Redisons qu’il n’est utile à personne de porter des journalistes en prison. Mais ajoutons tout de suite que, tout en se situant au poste de vigie de la société, attentif aux débordements et aux abus des pouvoirs établis, le journaliste n’est pas exonéré des obligations citoyennes de justiciable quand cela le demande. Pour Fortuné, il n’y avait que des avantages et de la cohérence à le libérer.
Poursuivi pour avoir relayé dans son journal un discours du rebelle Ntumi, il ne pouvait subsister aucune charge contre lui, dès lors que le pseudo pasteur avait été relaxé de ses charges. Au nom de la paix.
Cette affaire nous adresse aussi, à nous journalistes, quelques reproches sourds. Nous nous sommes beaucoup contentés de la vérité officielle qui voulait que le confrère ne fût pas poursuivi dans le cadre de sa profession. Ni que son journal ait été la cible visée en raison de la liberté de ton qu’il affichait, et qui ne rencontrait pas l’unanimité de tous dans la profession. Un journaliste est un journaliste. Ce qu’il écrit ou dit, quelle que soit la manière, ne tire sa justification que de sa compétence et de sa formation à le dire.
Nous portons dans ce journal l’interview que nous a accordée le très sémillant président Philippe Mvouo, du Conseil supérieur de la liberté de communication. Il nous parle des assises nationales qui se profilent, mais aussi de Ghys Fortuné Dombé Bemba.

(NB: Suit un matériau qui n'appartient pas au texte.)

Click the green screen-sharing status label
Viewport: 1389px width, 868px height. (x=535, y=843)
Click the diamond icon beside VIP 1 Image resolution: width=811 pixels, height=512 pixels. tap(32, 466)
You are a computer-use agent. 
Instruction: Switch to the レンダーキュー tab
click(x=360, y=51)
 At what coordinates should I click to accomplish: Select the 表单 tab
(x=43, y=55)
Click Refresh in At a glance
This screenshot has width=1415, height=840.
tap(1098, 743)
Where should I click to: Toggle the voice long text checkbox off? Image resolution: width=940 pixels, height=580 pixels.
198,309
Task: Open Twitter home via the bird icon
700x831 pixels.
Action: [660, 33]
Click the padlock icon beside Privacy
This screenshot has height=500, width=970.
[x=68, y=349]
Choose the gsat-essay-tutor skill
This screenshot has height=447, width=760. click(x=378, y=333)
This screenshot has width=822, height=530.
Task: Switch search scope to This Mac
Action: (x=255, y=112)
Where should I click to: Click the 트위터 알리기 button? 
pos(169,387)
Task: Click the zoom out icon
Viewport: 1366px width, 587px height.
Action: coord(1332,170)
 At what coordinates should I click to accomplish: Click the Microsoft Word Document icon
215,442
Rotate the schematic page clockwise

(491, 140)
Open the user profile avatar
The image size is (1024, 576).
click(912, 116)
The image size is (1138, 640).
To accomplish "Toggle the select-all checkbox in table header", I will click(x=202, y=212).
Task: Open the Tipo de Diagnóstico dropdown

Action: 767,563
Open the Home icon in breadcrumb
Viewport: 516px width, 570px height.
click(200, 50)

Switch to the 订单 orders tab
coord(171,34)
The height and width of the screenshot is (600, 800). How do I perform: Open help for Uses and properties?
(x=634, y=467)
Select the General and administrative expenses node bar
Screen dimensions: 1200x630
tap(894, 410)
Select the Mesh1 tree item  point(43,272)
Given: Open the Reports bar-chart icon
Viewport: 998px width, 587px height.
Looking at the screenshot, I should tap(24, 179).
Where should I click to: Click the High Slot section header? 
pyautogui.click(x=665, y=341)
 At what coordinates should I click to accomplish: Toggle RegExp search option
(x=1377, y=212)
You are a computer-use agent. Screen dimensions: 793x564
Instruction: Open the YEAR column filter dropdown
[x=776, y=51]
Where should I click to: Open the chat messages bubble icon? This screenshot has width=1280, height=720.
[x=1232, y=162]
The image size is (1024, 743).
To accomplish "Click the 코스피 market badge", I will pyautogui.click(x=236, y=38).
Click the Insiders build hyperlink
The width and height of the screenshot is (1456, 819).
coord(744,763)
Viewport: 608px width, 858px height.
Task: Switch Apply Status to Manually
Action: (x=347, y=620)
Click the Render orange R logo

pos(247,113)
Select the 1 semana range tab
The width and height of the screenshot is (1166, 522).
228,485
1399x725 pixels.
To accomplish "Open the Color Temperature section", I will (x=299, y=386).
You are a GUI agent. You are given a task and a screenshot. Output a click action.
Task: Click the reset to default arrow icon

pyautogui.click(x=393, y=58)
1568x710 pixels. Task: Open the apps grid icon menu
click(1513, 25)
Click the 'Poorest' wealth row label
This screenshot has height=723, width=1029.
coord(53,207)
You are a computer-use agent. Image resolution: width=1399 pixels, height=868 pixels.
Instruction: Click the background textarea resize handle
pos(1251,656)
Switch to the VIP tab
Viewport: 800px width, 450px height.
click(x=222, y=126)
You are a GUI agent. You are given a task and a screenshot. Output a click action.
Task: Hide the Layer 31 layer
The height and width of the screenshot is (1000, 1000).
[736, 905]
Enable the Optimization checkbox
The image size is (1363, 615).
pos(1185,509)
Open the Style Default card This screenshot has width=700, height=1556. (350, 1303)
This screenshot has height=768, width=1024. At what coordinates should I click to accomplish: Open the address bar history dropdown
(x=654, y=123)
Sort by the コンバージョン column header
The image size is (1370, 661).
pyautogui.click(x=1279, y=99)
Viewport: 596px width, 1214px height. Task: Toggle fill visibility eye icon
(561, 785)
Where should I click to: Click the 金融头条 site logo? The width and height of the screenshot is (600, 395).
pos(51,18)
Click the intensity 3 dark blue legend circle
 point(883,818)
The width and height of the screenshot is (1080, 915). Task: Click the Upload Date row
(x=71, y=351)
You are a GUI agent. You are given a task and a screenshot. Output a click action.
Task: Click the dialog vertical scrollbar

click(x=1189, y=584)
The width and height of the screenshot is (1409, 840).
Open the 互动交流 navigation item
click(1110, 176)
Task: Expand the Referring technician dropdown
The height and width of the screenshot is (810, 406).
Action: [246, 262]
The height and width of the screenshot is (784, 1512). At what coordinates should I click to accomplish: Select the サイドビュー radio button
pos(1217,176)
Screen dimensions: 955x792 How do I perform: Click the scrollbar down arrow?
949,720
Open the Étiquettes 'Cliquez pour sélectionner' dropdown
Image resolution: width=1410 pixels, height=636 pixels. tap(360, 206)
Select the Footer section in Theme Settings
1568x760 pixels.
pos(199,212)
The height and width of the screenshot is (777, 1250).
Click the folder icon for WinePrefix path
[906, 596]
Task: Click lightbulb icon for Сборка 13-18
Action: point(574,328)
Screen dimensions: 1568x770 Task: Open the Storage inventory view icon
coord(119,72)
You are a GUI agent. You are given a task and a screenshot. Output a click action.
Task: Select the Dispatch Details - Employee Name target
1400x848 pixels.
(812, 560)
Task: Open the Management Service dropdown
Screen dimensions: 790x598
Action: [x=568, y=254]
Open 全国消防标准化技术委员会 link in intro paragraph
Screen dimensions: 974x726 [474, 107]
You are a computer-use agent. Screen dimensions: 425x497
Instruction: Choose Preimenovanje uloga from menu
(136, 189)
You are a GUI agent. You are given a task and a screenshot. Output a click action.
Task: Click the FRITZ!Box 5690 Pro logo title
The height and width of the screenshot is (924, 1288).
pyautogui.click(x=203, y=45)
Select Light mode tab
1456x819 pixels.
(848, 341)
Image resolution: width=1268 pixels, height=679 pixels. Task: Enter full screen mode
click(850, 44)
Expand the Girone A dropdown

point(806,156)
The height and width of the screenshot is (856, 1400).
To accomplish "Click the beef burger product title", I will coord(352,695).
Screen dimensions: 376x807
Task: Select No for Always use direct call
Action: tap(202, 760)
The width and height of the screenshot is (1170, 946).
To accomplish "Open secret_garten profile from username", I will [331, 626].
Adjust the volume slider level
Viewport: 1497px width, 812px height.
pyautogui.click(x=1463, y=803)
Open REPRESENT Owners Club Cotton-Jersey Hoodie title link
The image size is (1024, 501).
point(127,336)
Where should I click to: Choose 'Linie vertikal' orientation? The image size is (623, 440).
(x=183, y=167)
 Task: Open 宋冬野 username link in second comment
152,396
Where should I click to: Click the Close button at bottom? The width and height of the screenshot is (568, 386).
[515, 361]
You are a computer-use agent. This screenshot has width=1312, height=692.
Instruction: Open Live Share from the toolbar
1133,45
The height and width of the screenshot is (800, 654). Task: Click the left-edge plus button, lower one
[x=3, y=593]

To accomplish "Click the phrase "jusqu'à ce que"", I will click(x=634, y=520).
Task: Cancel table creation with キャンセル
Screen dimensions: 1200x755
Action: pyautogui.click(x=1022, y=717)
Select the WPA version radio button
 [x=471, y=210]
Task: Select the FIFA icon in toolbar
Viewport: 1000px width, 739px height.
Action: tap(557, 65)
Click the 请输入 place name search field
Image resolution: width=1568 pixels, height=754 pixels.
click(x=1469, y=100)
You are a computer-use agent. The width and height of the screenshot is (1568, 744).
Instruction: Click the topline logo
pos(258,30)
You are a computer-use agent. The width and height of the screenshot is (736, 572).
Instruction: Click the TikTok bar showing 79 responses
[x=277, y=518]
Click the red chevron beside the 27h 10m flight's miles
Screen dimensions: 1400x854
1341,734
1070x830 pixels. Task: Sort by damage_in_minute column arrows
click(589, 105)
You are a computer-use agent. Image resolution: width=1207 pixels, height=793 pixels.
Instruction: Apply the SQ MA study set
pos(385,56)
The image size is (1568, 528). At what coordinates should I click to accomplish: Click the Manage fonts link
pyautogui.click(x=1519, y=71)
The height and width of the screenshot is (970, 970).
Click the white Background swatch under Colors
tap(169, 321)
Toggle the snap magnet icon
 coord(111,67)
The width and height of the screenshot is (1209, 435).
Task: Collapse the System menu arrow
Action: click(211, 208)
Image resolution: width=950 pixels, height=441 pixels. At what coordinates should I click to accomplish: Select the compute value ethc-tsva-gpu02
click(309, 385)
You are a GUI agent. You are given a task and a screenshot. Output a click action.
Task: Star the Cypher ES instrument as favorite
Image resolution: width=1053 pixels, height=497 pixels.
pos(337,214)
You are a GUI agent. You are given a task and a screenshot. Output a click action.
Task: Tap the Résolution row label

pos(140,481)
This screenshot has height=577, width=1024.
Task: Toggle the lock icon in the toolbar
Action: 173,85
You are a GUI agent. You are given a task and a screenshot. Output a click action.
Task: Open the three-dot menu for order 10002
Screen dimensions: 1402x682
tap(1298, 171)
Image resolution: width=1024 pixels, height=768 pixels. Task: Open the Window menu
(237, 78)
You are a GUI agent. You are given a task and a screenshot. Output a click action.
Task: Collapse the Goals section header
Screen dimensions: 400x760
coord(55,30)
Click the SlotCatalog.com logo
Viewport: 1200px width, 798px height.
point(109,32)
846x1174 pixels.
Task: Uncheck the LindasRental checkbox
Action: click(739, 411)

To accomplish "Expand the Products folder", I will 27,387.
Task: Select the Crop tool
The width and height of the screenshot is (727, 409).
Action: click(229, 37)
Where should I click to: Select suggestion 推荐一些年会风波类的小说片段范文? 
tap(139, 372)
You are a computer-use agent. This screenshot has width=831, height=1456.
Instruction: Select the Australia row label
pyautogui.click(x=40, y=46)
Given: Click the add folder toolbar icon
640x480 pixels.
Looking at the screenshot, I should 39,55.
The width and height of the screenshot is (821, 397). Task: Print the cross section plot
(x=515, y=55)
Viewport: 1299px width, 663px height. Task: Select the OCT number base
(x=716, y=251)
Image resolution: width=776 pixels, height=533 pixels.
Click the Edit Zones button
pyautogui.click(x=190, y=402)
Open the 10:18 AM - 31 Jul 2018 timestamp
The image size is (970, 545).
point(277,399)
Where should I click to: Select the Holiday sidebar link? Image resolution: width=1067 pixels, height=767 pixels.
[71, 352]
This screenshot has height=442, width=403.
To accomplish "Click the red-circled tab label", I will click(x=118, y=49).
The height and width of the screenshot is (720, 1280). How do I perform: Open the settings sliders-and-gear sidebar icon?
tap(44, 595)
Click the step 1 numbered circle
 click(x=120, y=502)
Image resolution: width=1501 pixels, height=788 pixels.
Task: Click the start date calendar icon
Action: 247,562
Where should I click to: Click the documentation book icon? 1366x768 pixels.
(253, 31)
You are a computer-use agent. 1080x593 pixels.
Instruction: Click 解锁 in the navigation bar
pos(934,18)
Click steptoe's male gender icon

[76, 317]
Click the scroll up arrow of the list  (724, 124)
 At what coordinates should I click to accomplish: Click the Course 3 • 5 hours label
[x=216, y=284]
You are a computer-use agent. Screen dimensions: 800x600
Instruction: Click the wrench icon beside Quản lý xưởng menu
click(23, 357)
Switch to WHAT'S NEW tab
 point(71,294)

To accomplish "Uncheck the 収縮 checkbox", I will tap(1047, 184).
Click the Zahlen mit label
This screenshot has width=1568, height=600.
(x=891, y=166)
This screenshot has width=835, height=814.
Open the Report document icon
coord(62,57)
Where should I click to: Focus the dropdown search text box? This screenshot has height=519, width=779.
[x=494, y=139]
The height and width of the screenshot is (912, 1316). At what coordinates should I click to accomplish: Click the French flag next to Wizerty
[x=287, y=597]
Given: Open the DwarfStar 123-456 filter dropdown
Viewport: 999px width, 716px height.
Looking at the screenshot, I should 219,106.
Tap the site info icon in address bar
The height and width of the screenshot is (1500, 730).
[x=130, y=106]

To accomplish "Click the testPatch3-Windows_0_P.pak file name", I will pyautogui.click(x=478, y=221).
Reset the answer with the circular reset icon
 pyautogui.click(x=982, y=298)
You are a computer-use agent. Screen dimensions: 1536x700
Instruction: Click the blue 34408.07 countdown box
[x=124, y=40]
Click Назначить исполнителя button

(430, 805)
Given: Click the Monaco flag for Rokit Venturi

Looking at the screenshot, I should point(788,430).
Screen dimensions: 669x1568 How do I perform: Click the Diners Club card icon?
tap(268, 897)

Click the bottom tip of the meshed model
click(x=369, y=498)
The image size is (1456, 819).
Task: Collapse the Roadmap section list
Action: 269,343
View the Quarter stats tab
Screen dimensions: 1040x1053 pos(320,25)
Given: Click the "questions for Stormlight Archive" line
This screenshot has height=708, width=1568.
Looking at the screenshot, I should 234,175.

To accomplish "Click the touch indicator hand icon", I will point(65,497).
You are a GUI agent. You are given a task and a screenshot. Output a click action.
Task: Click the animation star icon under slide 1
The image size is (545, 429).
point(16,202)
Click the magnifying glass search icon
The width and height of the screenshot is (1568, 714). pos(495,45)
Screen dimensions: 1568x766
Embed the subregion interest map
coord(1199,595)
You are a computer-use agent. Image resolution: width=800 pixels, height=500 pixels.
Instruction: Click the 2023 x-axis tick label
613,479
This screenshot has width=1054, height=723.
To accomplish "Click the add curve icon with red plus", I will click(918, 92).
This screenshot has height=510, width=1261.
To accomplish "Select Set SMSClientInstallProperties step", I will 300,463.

Nous mesurons la délicatesse de sa fonction, car se mettre au service des journalistes, les défendre, tout en assumant une mission gouvernementale ne sont pas aisés.
Espérons seulement qu’il arrivera un jour dans ce pays que le journaliste puisse écrire et dire au-delà du convenu, éclaire l’opinion par le choix propre de ses mots et de ses domaines d’intervention. C’est cela qu’on appelle liberté d’expression, c’est-à-dire liberté d’informer et d’être informé.